Saturday, January 20, 2018

Hosein: Public confused over new constitutional reform proposals

BEFORE Government takes any further action regarding constitutional reform, it should have additional consultations, this time to educate the public on what the new Constitution will entail.

This according to Sahid Hosein, president of the Penal/Debe Chamber of Commerce who said yesterday the public was confused about the new proposals.

On Monday, Prime Minister Kamla Persad-Bissessar announced in Parliament that should the new law be passed, there will be a two-year fixed term for the Prime Minister and fixed date for elections.

Citizens will also have the right to recall Members of Parliament, and a second ballot run-off voting system will be implemented.

The announcement has led to several groups speaking out against the proposals, including the Movement for Social Justice (MSJ) and Dr Merle Hodge, who was a member of the Constitution Reform Commission (CRC).

Hosein said yesterday while an amendment was needed, there was no need to rush to make changes.

He said: “The reform should be pulled back until there is proper consultation. I think it is important that you go back out to the country and inform them what you propose. We need to do things carefully. It is clear the public does not have a clear understanding of what is involved and therefore you need to go and explain and get further directive as to what the proposal entails in detail.”

Hosein said because many citizens voted based on ethnicity, the second ballot run-off voting could cause a greater ethnic divide.

“It also means that those who have a different view are not going to be represented in Parliament.

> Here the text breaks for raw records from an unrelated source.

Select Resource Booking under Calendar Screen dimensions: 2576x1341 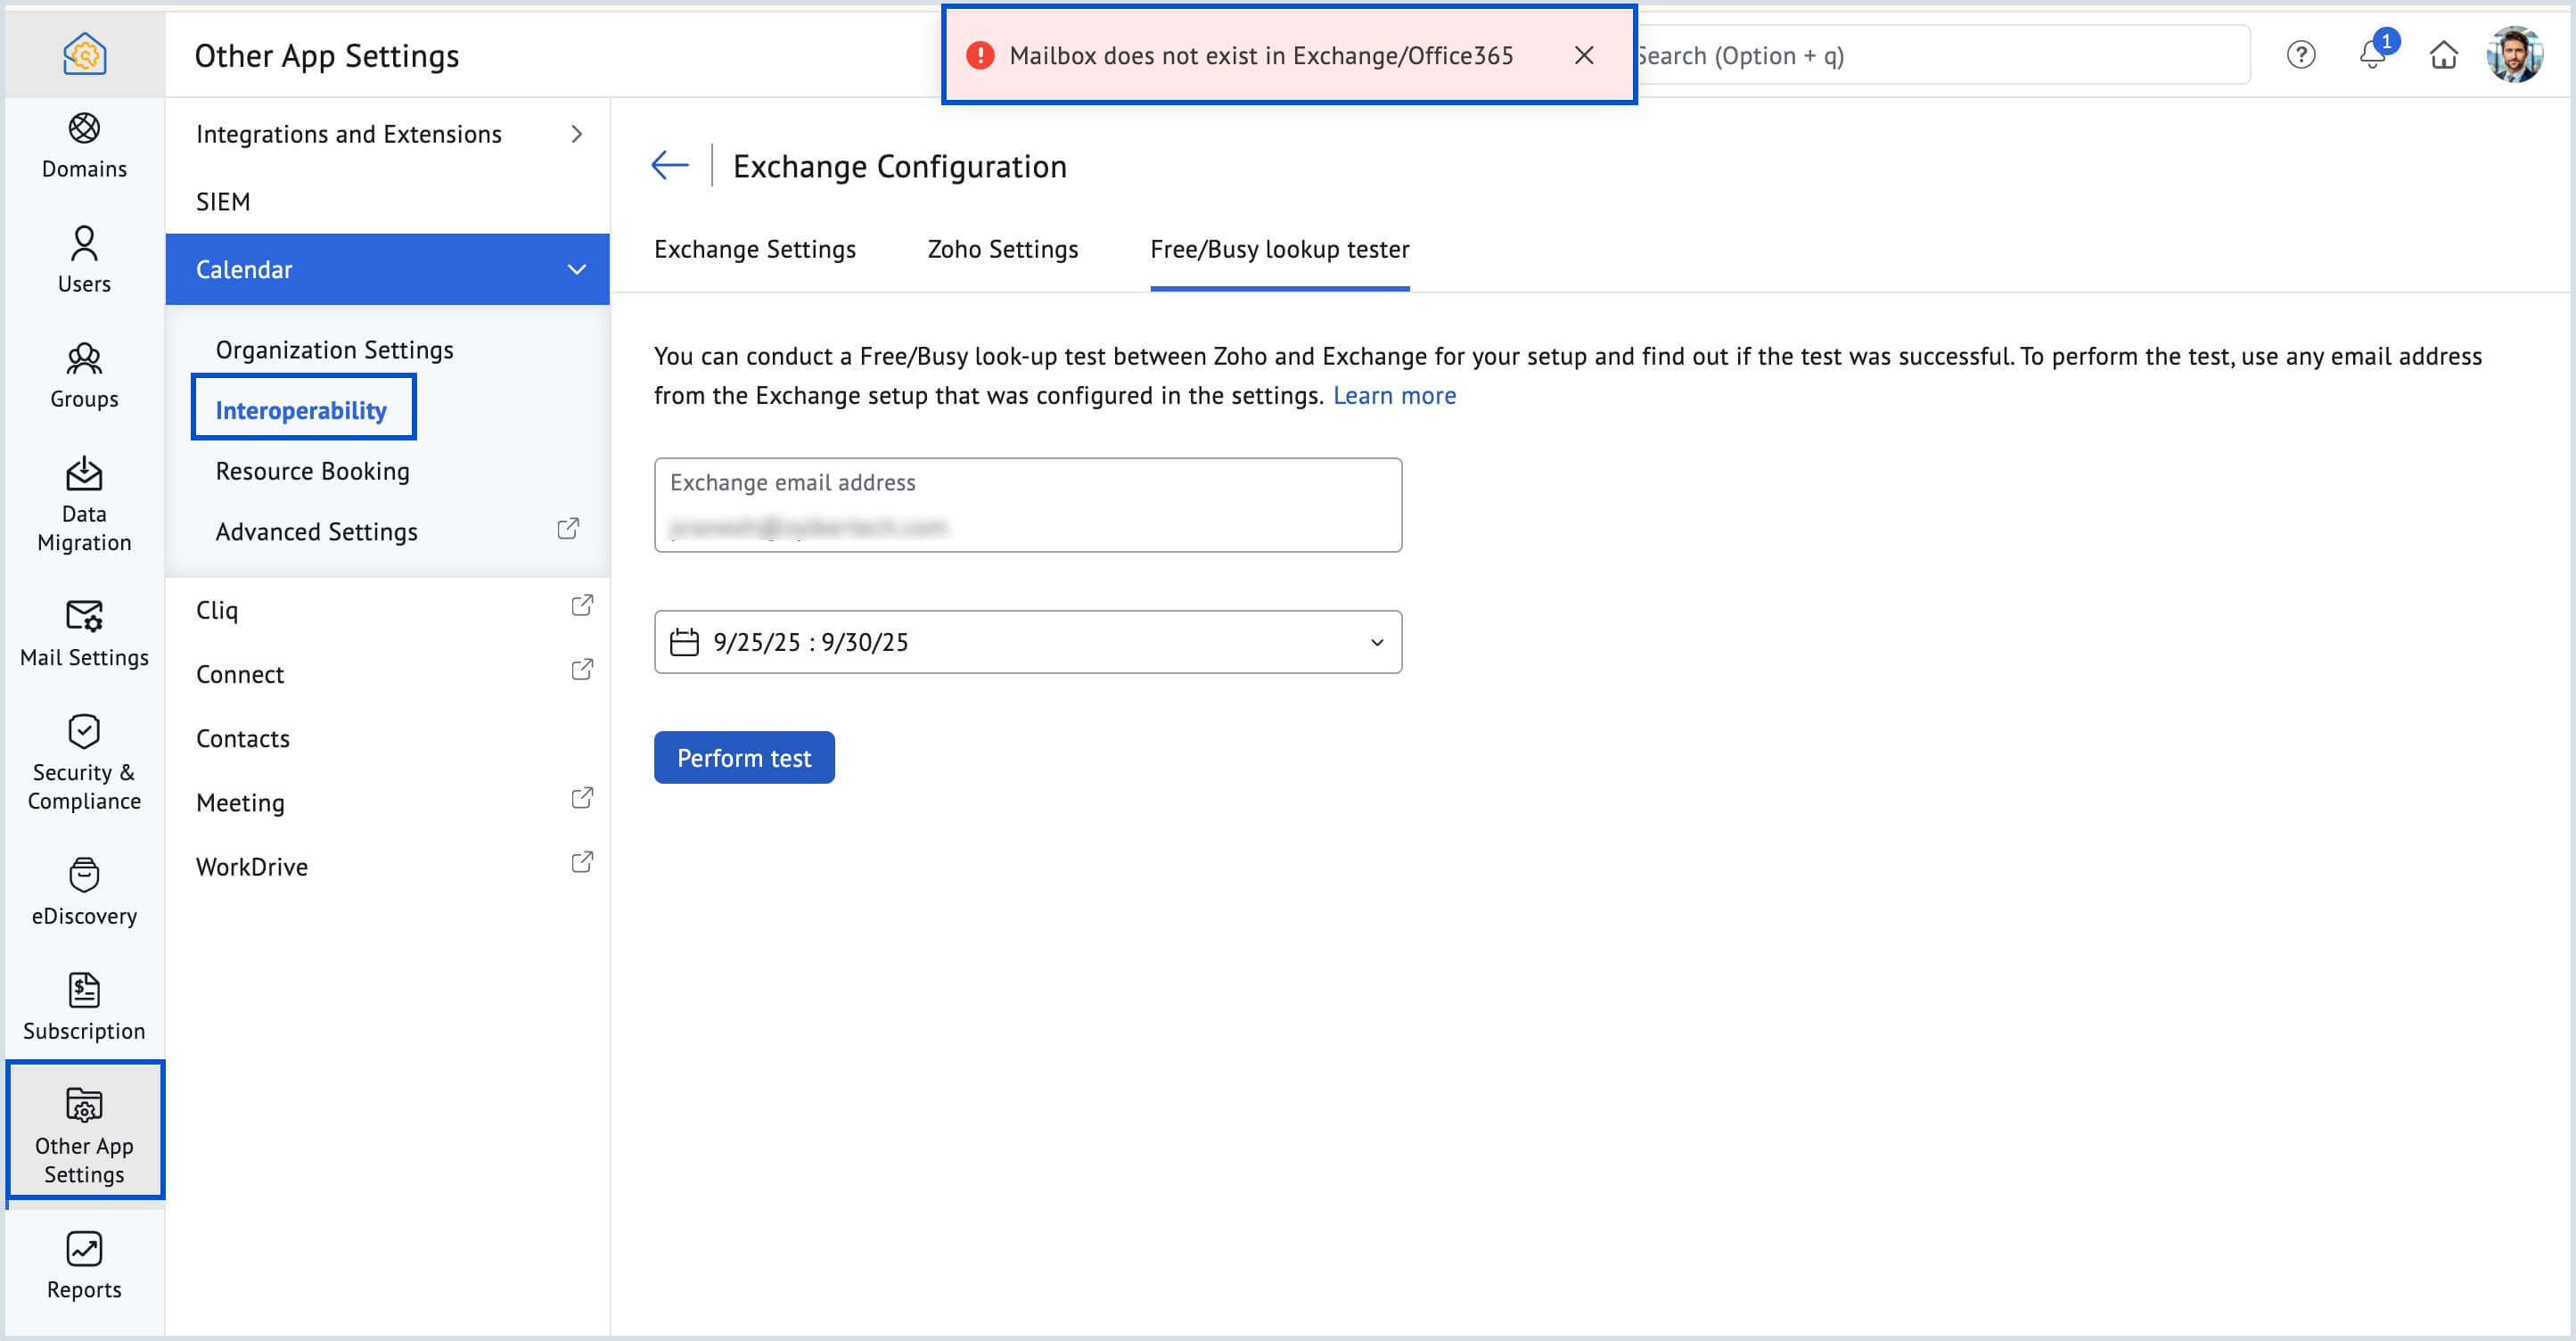click(x=312, y=471)
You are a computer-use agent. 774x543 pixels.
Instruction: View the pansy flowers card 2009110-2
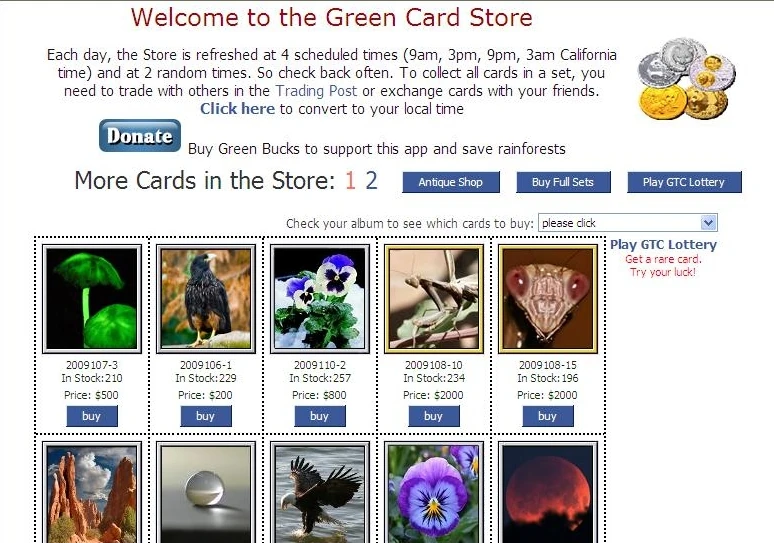tap(320, 299)
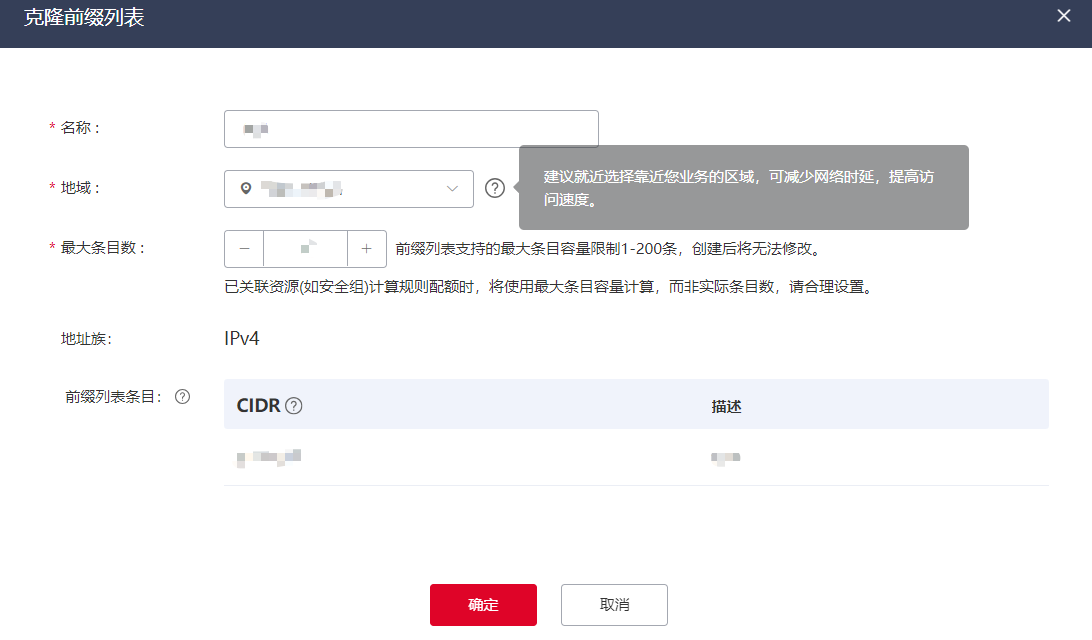
Task: Close the 克隆前缀列表 dialog
Action: click(1064, 16)
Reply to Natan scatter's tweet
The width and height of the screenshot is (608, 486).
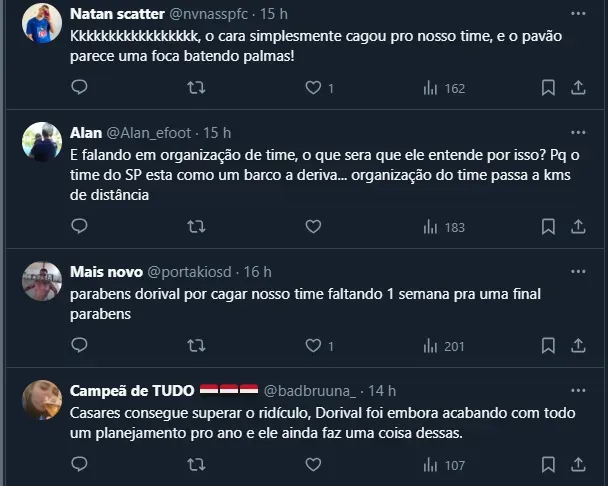[79, 88]
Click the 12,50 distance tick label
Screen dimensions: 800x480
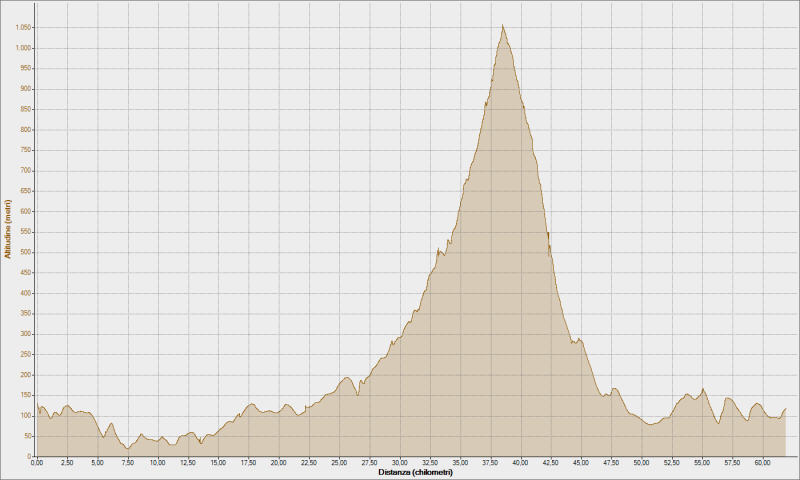pos(188,463)
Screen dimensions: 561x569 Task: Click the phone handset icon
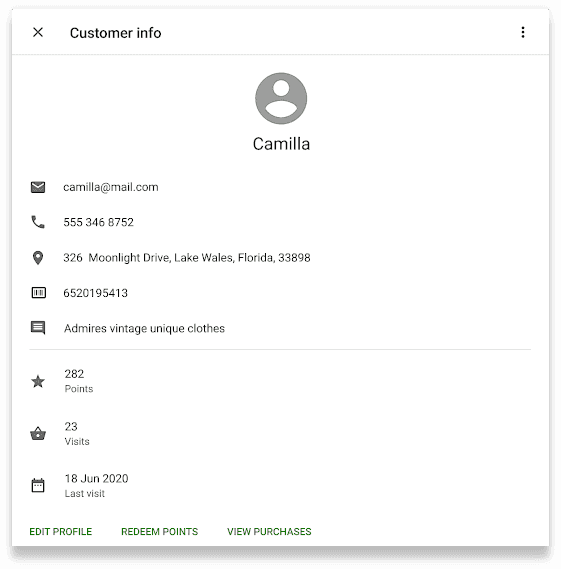click(x=38, y=222)
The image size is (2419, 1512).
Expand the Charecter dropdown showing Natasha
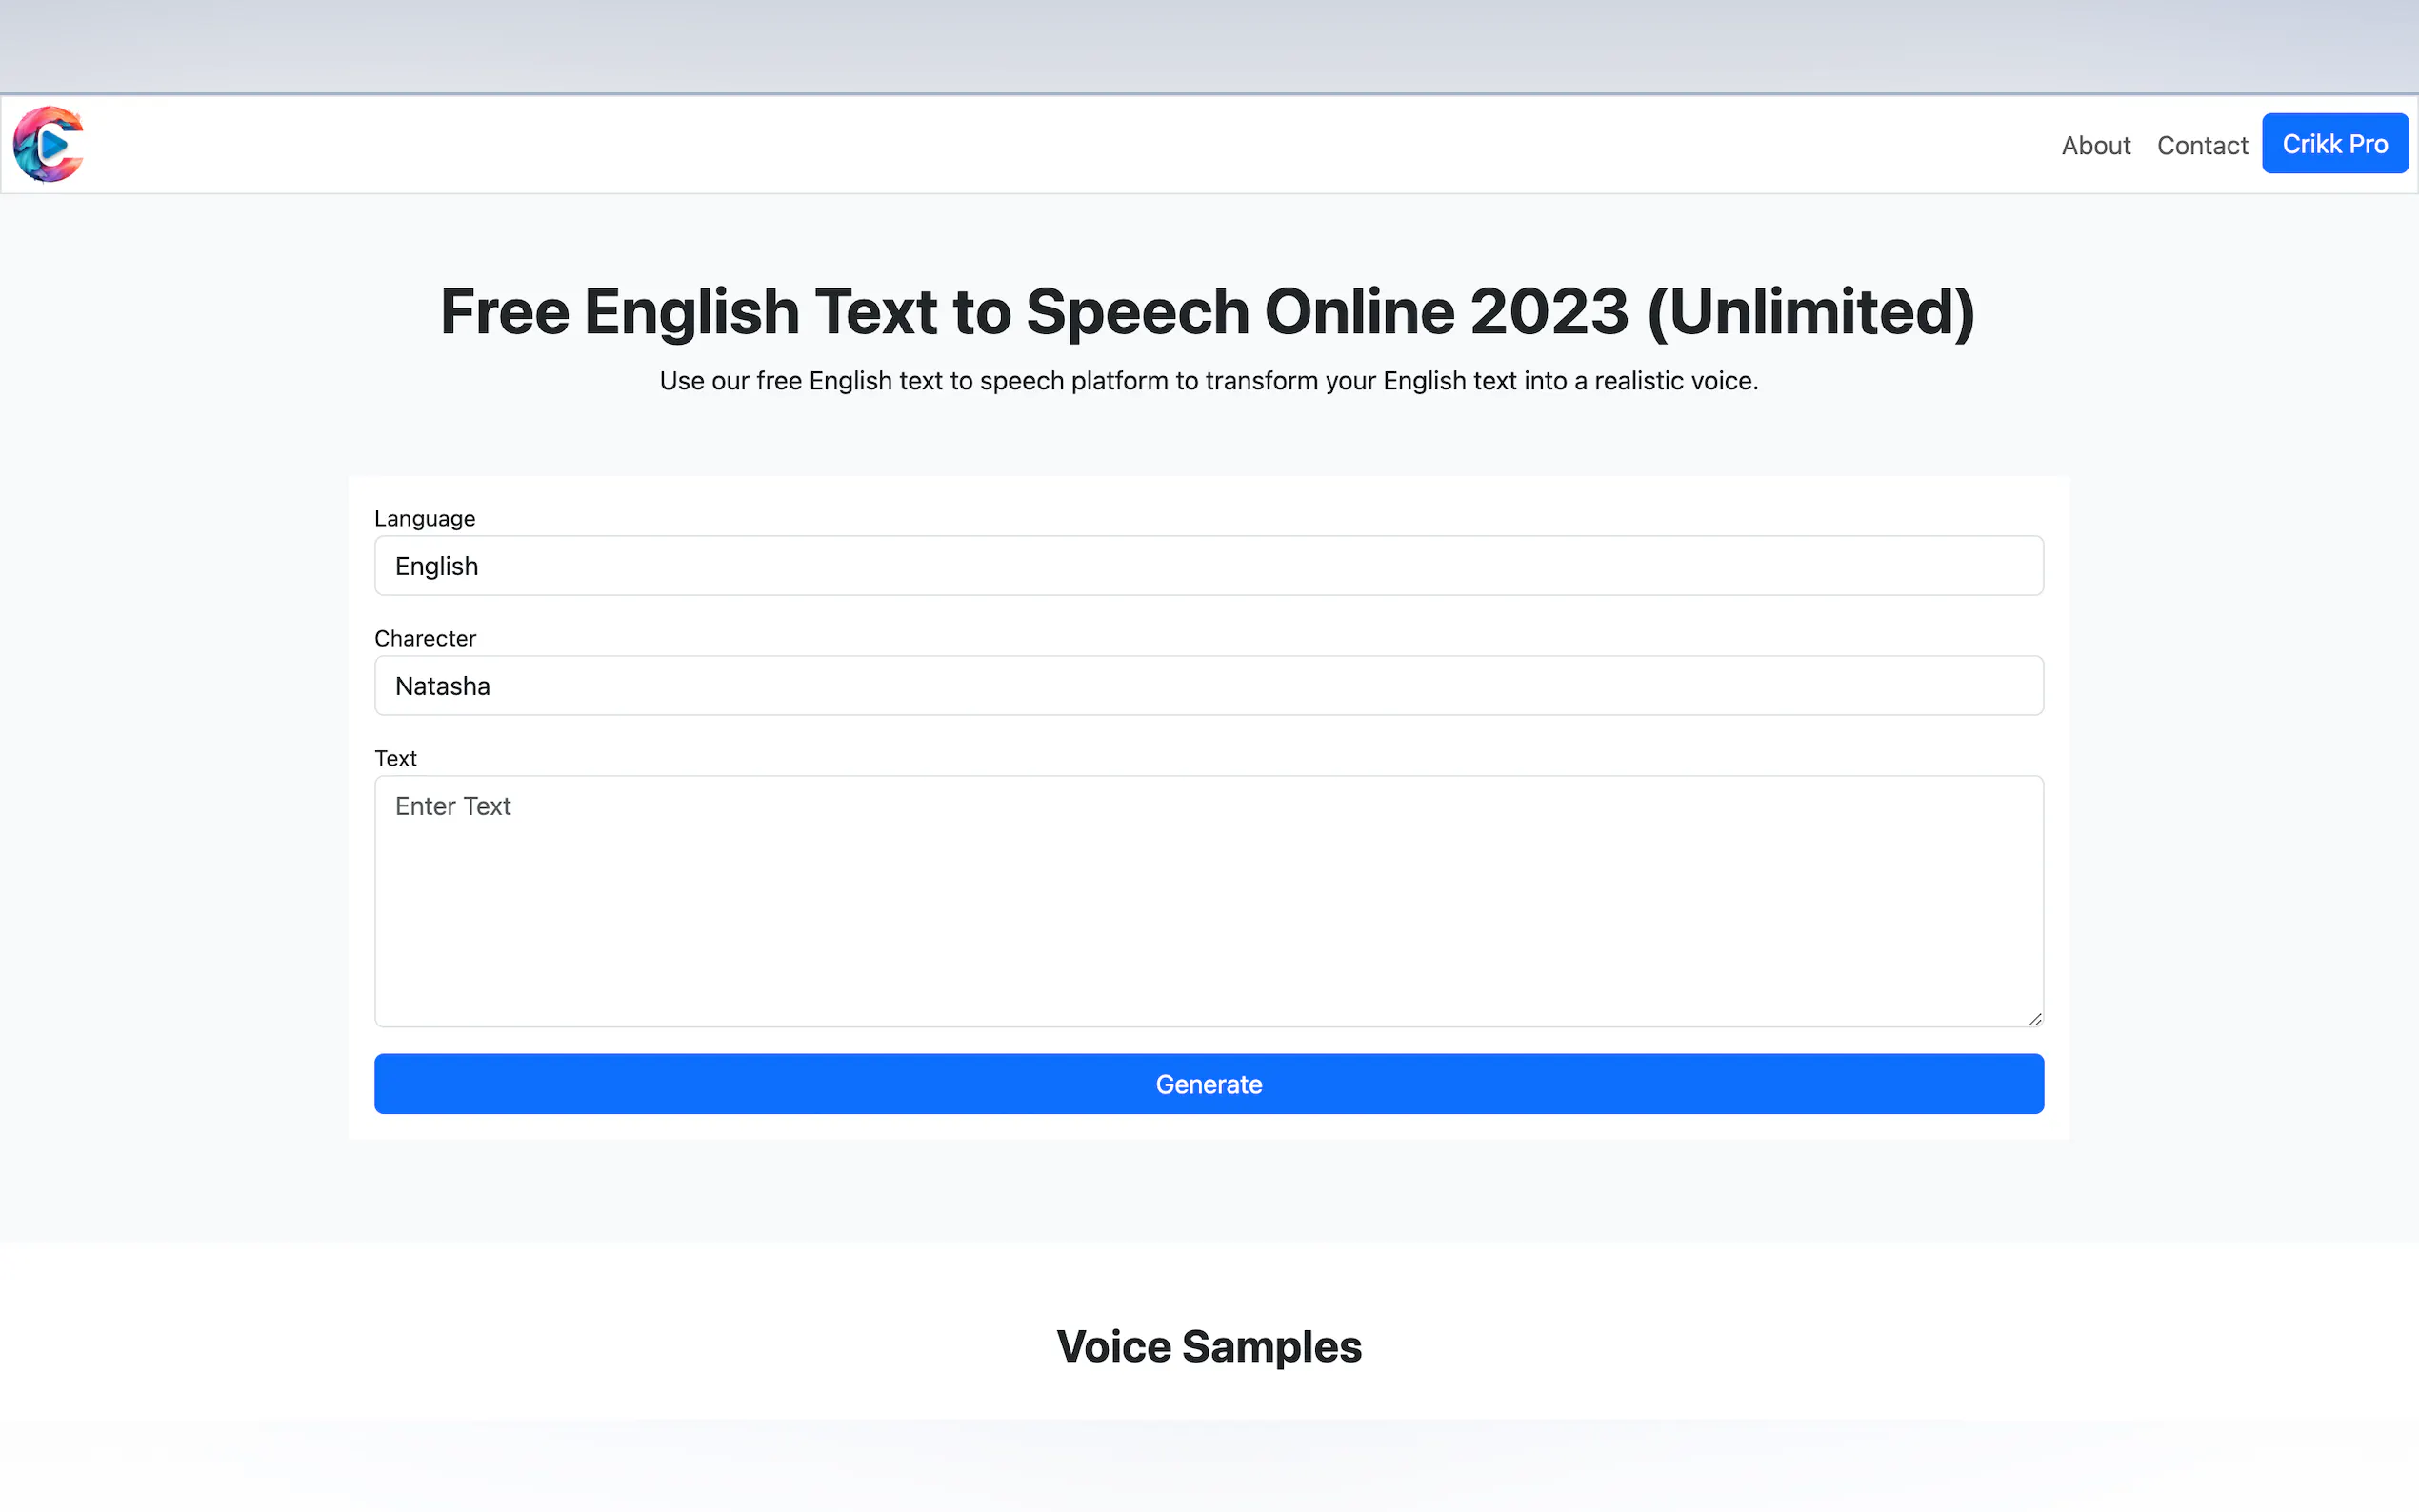[x=1208, y=686]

Why do we want to institutionalise the two-party system and we all know how entrenched the ethnic voting is in this country?” he asked.

He said while the Chamber was in agreement with the right of recall, there will always be people who are unsatisfied with their MP’s performance and such an initiative could be more problematic.

Hosein also asked: “What happens if the government loses a vote of no confidence, how does the fixed date of election apply? Calling a snap election? How does that fit into the system?”